From the research presented in this paper, the significance of long-term monitoring becomes evident: The accumulation of stress and strain in the Earth’s crust is a gradual process, and it's only through sustained observation that these subtle changes can be accurately captured. Such changes might be indicative of potential seismic activities. Long-term observation provides continuous underground strain data, crucial for understanding and predicting crustal dynamics, seismic precursors, and the cyclicity of seismic activities. Moreover, extended observation data aids seismologists in refining and improving earthquake prediction models, enhancing their accuracy. However, with these benefits come associated challenges. Equipment maintenance: even though borehole strainmeters are relatively stable, regular maintenance and calibration are imperative to ensure the precision and reliability of the data. Data volume: extended monitoring generates vast amounts of data, necessitating robust storage, processing, and analysis capabilities. Data interpretation: long-term strain data can be influenced by a myriad of complex factors, which elevates the intricacy of its interpretation. In essence, while the prolonged monitoring of borehole strainmeters brings forth invaluable insights, it also introduces its set of challenges that must be adeptly managed.

In conclusion, the similarities in pre-earthquake anomalies at the Guza station for the Wenchuan and Lushan earthquakes may be attributed to shared patterns in crustal stress accumulation and release, proximity of earthquake epicenters, comparable geological settings, consistency in monitoring techniques and methodologies, and coincidence. A more comprehensive understanding of this similarity can be achieved through the analysis of more earthquake events and continuous monitoring of pre-earthquake anomalies in different regions and earthquake types. This will help enhance our understanding of earthquake mechanisms and improve the accuracy of earthquake prediction.

Conclusion

In this paper, we propose an anomaly detection method based on SVMD and GRU-LUBE. SVMD preserves correlations between data and significantly reduces the time needed for data decomposition.
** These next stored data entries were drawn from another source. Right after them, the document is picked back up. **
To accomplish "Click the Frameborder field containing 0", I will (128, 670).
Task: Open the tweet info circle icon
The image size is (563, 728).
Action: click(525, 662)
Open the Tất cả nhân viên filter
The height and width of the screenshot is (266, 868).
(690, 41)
GRU, with its unique structure, can effectively learn and predict data, while LUBE efficiently extracts data anomalies. Statistical analysis of the borehole strain at the Guza station revealed that anomalies prior to the Lushan earthquake were similar to those observed before the Wenchuan earthquake. By comparing the results from Xiaomiao Station and Renhe Station, we demonstrate that the pre-earthquake anomalies extracted by the Guza station are linked to both earthquakes. This suggests that the effective anomaly extraction method employed at the Guza station has successfully identified pre-earthquake anomalies in borehole strain data. The similarity of the cumulative anomaly days graphs for the Wenchuan and Lushan earthquakes, characterized by two S-shaped rising trends, implies the presence of common pre-earthquake characteristics or a shared pattern in crustal stress accumulation and release. This study highlights the importance of further investigation into the underlying mechanisms of pre-earthquake anomalies and the development of advanced techniques for better earthquake prediction and preparedness.